Spazzatura ad Arghillà, la Comunità Ace: «Un urlo per richiamare l’attenzione»

Riceviamo e pubblichiamo dalla Comunità Ace medicina solidale

«In queste settimane durante le quali abbiamo avviato i lavori di rigenerazione dei locali de “La Piazzetta” di Arghillà Nord ci siamo anche impegnati ad osservare ed ascoltare. La realtà che si sta svelando è ben più complessa di quanto ci aspettassimo, inafferrabile e imprevedibile, comunque, con un carico talmente enorme di sofferenza da rendere inadeguato qualsiasi tentativo rappresentativo.

Siamo ancora molto lontani dal capire e ancora di più incapaci di narrare, ma siamo lì sul campo, attenti, volenterosi e animati da sinceri propositi.

Per queste nostre inadeguatezze preferiamo astenerci da un giudizio sui fatti, che si sono imposti alla ribalta della cronaca in queste ore, ma intendiamo ribadire la nostra estraneità rispetto a quanti ripropongono modelli di lettura che oscillano tra il volgare e spregevole  pregiudizio, espresso perlopiù sui social,  fondato su una presunta alterità antropologica della comunità di Arghillà Nord – proprio noi che continuiamo a essere vittime di questa visione presentata, addirittura, con i crismi della scientificità –  e l’invocazione a un ritorno alla normalità/legalità da realizzare con gli esclusivi strumenti della sorveglianza repressiva.   

In alternativa a questi stereotipati tentativi di semplificazione, vogliamo proporvi solo alcuni spunti di riflessione. 
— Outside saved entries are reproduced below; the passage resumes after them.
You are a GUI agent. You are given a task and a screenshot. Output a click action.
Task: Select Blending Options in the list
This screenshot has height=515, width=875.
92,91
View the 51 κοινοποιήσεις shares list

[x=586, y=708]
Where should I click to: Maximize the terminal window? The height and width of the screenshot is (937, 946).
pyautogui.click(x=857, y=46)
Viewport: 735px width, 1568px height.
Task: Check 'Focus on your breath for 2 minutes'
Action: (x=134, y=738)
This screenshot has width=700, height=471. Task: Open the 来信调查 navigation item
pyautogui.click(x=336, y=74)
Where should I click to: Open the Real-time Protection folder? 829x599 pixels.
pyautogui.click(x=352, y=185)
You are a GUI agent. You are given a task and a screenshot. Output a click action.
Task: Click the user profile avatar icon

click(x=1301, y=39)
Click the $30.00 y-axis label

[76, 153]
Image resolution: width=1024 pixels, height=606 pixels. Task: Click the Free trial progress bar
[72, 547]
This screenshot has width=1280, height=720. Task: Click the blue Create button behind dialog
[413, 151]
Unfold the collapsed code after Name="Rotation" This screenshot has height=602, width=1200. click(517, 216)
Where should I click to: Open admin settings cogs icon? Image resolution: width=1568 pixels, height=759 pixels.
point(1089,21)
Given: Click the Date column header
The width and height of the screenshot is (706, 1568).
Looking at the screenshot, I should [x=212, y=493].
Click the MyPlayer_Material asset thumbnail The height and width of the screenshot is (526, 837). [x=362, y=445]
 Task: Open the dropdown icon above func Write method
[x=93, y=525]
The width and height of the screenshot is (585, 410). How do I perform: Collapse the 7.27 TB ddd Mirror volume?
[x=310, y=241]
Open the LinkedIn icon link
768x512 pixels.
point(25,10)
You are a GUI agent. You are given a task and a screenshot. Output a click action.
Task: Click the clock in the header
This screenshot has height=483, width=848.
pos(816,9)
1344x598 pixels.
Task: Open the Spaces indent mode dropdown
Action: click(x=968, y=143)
Perché usare quintali di spazzatura per ostruire l’ingresso alla struttura quando sarebbero state possibili azioni più semplici ed efficaci ai fini della dissuasione? Vuole, forse, questo gesto proporsi con la carica dell’eloquente e potente segno simbolico che rimanda a una condizione esistenziale – quello del rifiuto realizzato nella segregazione – a cui si è stati costretti? Se così sono le cose, per quanto possa apparire profanatorio e irreverente nei confronti delle nobile intenzioni che animano l’impresa, paradossalmente, deve essere interpretato come un tentativo estremo di richiesta di complice fiducia. In fondo, è un atto facilmente riparabile, sicuramente non irreversibile, che richiede una risposta dalla valenza altrettanto simbolica: l’impegno a stare tra gli scarti, a condividere il disagio che procurano a impegnarsi a rimuoverli per consentire l’apertura – anche nel senso meccanico del termine –di quelle porte oltre le quali, forse, si potrà concretizzare la parziale speranza, tante volte ingannata, di una dignità finalmente considerata e riconosciuta. Alla fine è solo un urlo, realizzato con gli unici strumenti disponibili, che per quanto assordante e violento, intende solo richiamare l’attenzione verso un vuoto esistenziale quasi assoluto.

Abbiamo scelto di essere ad Arghillà Nord, aggiungendoci ai tanti altri amici già generosamente impegnati da anni in quel territorio, per accogliere il disagio anche di coloro che, pur di ribadire la dignità di un’esistenza spesso negata, sono costretti a ricorrere ad atti estremi a fronte di tante assenze che impediscono una fisiologica espressione e integrazione del malessere.

Siamo stati sempre consapevoli delle difficoltà ma queste vicende ci donano la nuova consapevolezza che l’impresa avviata abbia bisogno di ascolto autentico, pazienza e compassione. È un cammino di liberazione che coinvolge, soprattutto, la nostra coscienza di appartenenti ad una comunità che ha l’ambizione di proporsi, senza esitazioni e ripensamenti, con il coraggio della solidarietà autentica ed estrema.

Se siamo pronti a questo potremo anche fare a meno di quei sostegni ideologici, etici e scientifici che spesso ricerchiamo per sostenere il nostro impegno e potremmo affidarci esclusivamente al sentimento che ispira la fiducia del POETA DEGLI ULTIMI:

“Ama e ridi se amor risponde, Piangi forte se non ti sente, Dai diamanti non nasce niente Dal letame nascono i fior”. Rinasceranno i fiori di Arghillà!».